Nel corso della mia esperienza professionale ho gestito le finanze e la contabilità di molte persone e non posso fare a meno di notare come sono attualmente gestite le finanze di OTW. È altamente sconsigliabile che sia una singola persona a portare sulle proprie spalle questa responsabilità. Cosa succederebbe se quella persona, all’improvviso, per qualunque ragione, non fosse più raggiungibile? Inoltre, al momento non abbiamo un bilancio preventivo, che è un elemento molto importante per pianificare il futuro e stabilire quanti fondi sia necessario raccogliere.

Parlando di finanze, credo che dovremmo ripensarle nel loro complesso, a partire dalla raccolta fondi. Abbiamo avuto alcune Chiamate alle Iscrizioni di particolare successo (e per questo siamo immensamente grati a tutti i nostri donatori), ma la verità è che molti di quei soldi se ne stanno in banca e non vengono usati. Come possiamo chiedere altro ai nostri utenti, quando non abbiamo nemmeno impiegato il denaro che hanno già donato? Ci sono molte cose utili che potrebbero essere fatte con quel denaro, come finanziare un aiuto esterno per il coding di AO3 o per il sito internet di OTW, o per investire costantemente in nuovi server per i nostri progetti. Quando chiediamo ulteriori donazioni dovrebbe essere ben chiaro che non è ancora stato trovato un utilizzo per il denaro che abbiamo.

6. Quali pensi siano le responsabilità principali di un Consiglio, e in particolare di questo? Hai esperienza con i requisiti legali richiesti a un consiglio di amministrazione di una organizzazione no-profit con sede negli Stati Uniti?

Non sono cittadina degli Stati Uniti, ma ho familiarità con le esigenze legali di una organizzazione no-profit con base negli USA e, in particolare, con le responsabilità di questo Consiglio. Non ambirei ad alcuna carica se prima non avessi fatto ricerche sulle responsabilità richieste al meglio delle mie possibilità. Credo che il requisito più importante dal punto di vista legale sia il dovere di un direttore di prendersi cura dell’Organizzazione e dei suoi membri: essere sempre informati su quello che succede all’interno dell’Organizzazione, prendere decisioni prendendo in considerazione i suoi migliori interessi e la sua missione.

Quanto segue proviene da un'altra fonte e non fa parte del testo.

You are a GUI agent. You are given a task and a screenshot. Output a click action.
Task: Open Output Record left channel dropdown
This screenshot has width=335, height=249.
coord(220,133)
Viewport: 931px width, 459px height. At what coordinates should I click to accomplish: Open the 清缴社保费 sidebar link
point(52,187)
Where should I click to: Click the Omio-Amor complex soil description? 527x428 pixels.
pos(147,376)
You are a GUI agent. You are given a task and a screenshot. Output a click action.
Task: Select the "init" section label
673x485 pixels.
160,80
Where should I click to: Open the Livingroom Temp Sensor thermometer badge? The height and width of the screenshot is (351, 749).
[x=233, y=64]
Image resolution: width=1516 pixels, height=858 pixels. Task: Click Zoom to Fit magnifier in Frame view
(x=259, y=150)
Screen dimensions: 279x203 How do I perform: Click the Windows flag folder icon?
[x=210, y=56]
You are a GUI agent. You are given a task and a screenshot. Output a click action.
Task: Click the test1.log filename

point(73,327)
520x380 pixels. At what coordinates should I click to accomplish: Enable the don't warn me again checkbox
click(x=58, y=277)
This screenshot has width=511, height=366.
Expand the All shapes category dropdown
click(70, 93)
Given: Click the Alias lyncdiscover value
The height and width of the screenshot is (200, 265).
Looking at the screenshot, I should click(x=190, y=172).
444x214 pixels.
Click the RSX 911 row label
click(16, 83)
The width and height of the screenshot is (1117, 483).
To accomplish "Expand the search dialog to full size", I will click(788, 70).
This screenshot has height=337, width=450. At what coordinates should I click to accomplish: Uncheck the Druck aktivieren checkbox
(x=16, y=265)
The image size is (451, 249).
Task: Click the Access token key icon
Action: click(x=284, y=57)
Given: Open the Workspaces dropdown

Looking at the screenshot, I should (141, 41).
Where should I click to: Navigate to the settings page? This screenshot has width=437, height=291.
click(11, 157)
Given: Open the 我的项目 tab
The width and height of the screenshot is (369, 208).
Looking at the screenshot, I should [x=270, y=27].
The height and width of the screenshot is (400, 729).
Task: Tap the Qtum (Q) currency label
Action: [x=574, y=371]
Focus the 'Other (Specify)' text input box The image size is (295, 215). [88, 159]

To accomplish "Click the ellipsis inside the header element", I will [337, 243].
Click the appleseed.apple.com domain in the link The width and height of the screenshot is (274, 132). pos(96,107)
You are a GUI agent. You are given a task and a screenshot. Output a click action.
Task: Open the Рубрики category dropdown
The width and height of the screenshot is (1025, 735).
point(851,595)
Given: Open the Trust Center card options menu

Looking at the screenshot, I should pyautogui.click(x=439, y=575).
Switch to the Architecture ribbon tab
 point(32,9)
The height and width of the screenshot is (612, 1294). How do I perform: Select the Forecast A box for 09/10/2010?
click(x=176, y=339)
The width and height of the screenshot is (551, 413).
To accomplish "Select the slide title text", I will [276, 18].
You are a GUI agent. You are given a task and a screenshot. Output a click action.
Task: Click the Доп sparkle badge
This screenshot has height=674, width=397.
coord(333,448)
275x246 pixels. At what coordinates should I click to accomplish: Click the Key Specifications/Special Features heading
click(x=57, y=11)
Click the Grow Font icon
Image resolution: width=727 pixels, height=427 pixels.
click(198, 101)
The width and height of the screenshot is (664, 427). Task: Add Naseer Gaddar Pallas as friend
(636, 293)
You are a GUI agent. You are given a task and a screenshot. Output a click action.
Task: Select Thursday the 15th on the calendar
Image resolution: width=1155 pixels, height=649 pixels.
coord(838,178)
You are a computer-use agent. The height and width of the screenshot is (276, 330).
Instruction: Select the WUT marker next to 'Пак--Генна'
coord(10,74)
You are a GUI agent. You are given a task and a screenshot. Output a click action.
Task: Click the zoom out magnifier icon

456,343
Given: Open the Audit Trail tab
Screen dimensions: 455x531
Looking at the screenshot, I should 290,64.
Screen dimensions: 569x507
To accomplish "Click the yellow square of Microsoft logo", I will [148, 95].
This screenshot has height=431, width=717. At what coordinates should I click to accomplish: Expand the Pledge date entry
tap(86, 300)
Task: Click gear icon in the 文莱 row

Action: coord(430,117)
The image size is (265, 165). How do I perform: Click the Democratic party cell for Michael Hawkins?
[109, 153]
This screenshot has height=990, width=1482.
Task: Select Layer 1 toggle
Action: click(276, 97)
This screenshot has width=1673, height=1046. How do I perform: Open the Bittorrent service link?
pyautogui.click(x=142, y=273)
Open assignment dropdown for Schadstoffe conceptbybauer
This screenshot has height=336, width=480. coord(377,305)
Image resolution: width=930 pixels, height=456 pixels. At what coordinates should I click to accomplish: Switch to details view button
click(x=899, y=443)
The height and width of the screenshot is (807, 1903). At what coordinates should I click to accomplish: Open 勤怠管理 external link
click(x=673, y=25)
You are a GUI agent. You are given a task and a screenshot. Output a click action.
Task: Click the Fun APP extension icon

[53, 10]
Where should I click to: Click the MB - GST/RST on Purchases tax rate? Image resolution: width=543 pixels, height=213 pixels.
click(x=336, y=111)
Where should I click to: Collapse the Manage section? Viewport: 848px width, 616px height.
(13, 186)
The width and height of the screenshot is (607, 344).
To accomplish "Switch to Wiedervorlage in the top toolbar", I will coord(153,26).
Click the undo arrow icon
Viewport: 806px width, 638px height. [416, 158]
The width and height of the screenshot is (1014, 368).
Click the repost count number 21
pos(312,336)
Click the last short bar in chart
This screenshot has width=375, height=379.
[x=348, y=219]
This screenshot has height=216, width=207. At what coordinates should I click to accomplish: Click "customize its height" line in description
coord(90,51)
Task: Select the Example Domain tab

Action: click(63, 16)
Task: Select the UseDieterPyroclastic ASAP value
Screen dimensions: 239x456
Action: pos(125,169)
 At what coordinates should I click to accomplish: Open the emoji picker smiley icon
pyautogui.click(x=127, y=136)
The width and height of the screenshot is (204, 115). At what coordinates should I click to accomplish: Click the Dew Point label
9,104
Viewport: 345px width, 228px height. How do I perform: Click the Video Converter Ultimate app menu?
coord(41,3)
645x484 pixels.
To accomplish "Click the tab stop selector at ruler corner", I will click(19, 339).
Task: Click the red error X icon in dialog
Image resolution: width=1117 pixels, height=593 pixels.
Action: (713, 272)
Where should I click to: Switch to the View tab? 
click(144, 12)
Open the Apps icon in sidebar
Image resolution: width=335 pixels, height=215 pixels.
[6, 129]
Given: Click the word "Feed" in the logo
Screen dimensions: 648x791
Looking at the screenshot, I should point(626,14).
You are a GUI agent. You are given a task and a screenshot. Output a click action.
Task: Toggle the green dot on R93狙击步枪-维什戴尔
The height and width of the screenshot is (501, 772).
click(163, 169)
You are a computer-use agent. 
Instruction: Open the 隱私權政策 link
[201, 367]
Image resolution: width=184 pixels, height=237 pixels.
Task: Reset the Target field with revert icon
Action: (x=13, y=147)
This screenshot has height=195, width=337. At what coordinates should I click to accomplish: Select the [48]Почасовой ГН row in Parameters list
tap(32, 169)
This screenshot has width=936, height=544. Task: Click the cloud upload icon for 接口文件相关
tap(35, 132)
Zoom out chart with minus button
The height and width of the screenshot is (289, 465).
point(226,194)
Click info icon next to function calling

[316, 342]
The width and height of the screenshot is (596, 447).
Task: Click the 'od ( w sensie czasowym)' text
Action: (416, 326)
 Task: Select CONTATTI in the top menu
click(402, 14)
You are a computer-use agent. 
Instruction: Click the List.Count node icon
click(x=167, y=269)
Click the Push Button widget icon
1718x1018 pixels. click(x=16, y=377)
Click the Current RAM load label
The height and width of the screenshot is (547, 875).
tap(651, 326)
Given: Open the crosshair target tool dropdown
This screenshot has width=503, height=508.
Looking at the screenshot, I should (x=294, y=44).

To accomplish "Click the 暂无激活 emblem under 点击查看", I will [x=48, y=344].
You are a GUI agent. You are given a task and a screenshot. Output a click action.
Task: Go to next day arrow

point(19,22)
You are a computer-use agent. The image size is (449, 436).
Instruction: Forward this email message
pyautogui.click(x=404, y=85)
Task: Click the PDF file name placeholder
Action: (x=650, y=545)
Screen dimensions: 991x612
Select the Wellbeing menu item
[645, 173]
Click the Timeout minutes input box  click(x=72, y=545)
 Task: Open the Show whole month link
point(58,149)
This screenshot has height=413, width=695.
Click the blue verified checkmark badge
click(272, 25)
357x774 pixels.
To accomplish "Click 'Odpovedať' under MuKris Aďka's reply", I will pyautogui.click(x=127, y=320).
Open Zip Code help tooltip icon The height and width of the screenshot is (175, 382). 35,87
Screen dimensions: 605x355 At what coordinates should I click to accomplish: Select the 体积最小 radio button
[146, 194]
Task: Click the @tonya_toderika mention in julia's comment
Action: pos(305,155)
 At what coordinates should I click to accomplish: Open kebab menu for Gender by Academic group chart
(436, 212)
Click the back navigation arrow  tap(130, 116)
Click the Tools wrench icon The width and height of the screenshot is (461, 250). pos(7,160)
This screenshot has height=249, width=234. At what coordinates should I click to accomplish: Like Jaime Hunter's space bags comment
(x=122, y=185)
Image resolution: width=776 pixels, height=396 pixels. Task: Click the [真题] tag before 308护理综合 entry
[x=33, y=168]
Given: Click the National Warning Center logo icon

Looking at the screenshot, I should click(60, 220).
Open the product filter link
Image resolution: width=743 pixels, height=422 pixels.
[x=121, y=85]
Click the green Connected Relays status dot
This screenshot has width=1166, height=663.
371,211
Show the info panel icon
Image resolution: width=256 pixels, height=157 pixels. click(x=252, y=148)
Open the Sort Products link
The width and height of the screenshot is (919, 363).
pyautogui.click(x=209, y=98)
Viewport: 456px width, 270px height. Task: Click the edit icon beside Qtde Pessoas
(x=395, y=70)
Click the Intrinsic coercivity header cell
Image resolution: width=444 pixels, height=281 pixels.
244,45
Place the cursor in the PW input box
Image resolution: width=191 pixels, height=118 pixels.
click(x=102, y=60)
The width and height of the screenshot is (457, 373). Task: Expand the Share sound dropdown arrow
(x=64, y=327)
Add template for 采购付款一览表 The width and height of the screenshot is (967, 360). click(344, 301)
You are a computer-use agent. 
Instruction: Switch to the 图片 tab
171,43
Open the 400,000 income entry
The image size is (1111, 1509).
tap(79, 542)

Credo sia una responsabilità del Consiglio vedere il quadro generale e guidare l’Organizzazione secondo i suoi obiettivi. Il Consiglio non dovrebbe essere responsabile della gestione ordinaria delle cose. Il Consiglio di Direzione di OTW ha, a volte, trovato necessario il proprio coinvolgimento ad un livello poco ideale; dato che la struttura interna di OTW non è stata pensata per una crescita veloce come quella che c’è stata, quando si verificano questi episodi c’è bisogno di un’azione efficiente e che non ostacoli le normali attività o, se non fosse possibile, che permetta di riprenderla il prima possibile.

Credo, anche, che sia parte delle responsabilità del Consiglio essere il più trasparente possibile sul proprio lavoro. Al momento, molto di ciò che fa il Consiglio avviene in spazi non accessibili a chi non ne fa parte, anche quando si affrontano temi che non richiedono questo livello di privacy. Il Consiglio dovrebbe battersi per eliminare questo velo di segretezza, anche se involontario.

7. Come bilanceresti il tuo lavoro nel Consiglio con gli altri ruoli che ricopri all’interno di OTW, o in alternativa come pianifichi di ritirarti dai tuoi ruoli attuali per concentrarti sul lavoro nel Consiglio?

Al momento faccio parte dei Comitati Violazioni e Traduzione. Sono felice di lavorare in comitati abbastanza stabili da permettermi di rinunciare ai miei ruoli senza causare troppi disagi al resto del team. So che potranno occuparsi della mia parte di lavoro senza necessità di particolari riorganizzazioni.

In Traduzione sono un membro dello staff, una posizione manageriale, oltre che traduttrice. Se venissi eletta, manterrei la mia posizione nel Comitato Traduzione, perché lo trovo un lavoro ricco di soddisfazioni. Il senso di comunità che ho trovato mi aiuta anche a ricordare perché OTW è così importante per me. Provo lo stesso per la squadra di Violazioni e amo aiutare gli utenti di AO3, anche se spesso si tratta di circostanze delicate e non molto felici. Odierei dover rinunciare ai miei ruoli, ma, se il lavoro in Consiglio si rivelasse troppo gravoso per mantenerli entrambi, allora prenderei in considerazione la rinuncia al mio ruolo in Violazioni.